Wraith, Revenant, Sickie,mysticwitch and TwistedDementia
(only way to hit everyone)

Thanks for the links and the info. You all really come through in the clutch!! In moving to a new computer I lost the link. He has some really great ideas that I want to 'borrow'. 

Hopefully we'll have another group buy of bluckies on the forum soon. Last year's was a big success. (Hint, hint)

I've always wondered about a lot of his animation. Looks like most of it is done using an FCG type rig. Different strings for different movements. Any thoughts?

Anyways, thanks again to you all.


----------



## Sickie Ickie (Jun 20, 2006)

Well, the balloon is on an axworthy ghost system (and it sure looks like a cageball to me?) , Looks likelots of FCG type stuff, and maybe a motor or three.


----------



## Hauntiholik (May 17, 2006)

Please create a new thread in the props forum if you want to discuss the prop mechanisms. Thanks.


----------



## Lady Nyxie (Aug 30, 2006)

Great video. I have it on VHS and sometime take it out and watch for inspiration. 

Rick, Trish and Mike (and the others) are such great inspiration. 

They need to make a new version of the show.


----------



## Dr Morbius (Sep 21, 2004)

What is this "V..H..S." thing you speak of? It triggers some vague memory of ancient technology, but then it vanishes...LOL!

Yea, his setup was original..I saw it on Extreme Halloween on HG channel.


----------



## Hauntiholik (May 17, 2006)

I'm not sure if someone linked to the extreme halloween video on Rick's display.

My MIL sent it to me today which is surprising from her (I'm going to hell see....)

http://www.cllwriting.com/videos/Extreme%20Halloween.mov


----------



## BlinkyTheHouse Elf (Apr 2, 2007)

Hauntiholik said:


> I'm not sure if someone linked to the extreme halloween video on Rick's display.
> 
> My MIL sent it to me today which is surprising from her (I'm going to hell see....)
> 
> http://www.cllwriting.com/videos/Extreme%20Halloween.mov


HH for some reason I can load the video.Does this person have the vid on a you tube? I would really like to see it. Thanks Blinks :googly:


----------



## wormyt (Aug 29, 2005)

Hi Lady Nyxie, actually they are doing a new show and i think it will be this year. i know a few folks have been contacted on another halloween list and have been video taped. Its gonna be called something like....whats with this really haunted house.
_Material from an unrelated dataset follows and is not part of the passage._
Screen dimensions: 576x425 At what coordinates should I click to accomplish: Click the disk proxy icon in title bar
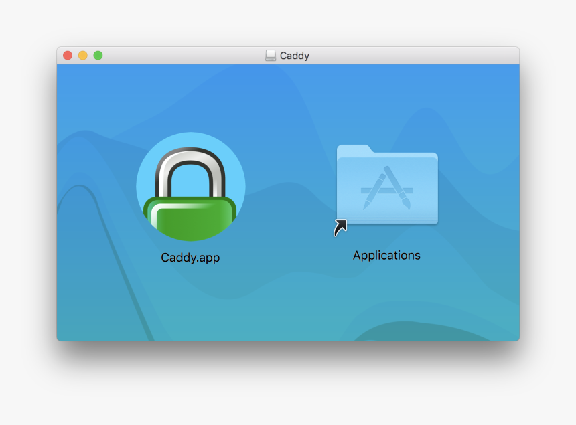point(271,56)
Its from HGTV but named different. If i find out more i will post.


----------



## Hauntiholik (May 17, 2006)

BlinkyTheHouse Elf said:


> HH for some reason I can load the video.Does this person have the vid on a you tube? I would really like to see it. Thanks Blinks :googly:


Blinky - try getting the latest version of quicktime. This link was sent to me so I don't know if anyone else has it on you tube.


----------



## slimy (Jul 12, 2006)

Link worked for me.

Great vid. I've never seen the one from the show before.

He is the man alright.


----------



## TwistedDementia (May 2, 2007)

OK, This is a MPG format try this link if you can't get the other to work, also you can download this one. My kid love this video, you can never have too many props!

http://www.twisteddementia.com/video/rick2000.mpeg


----------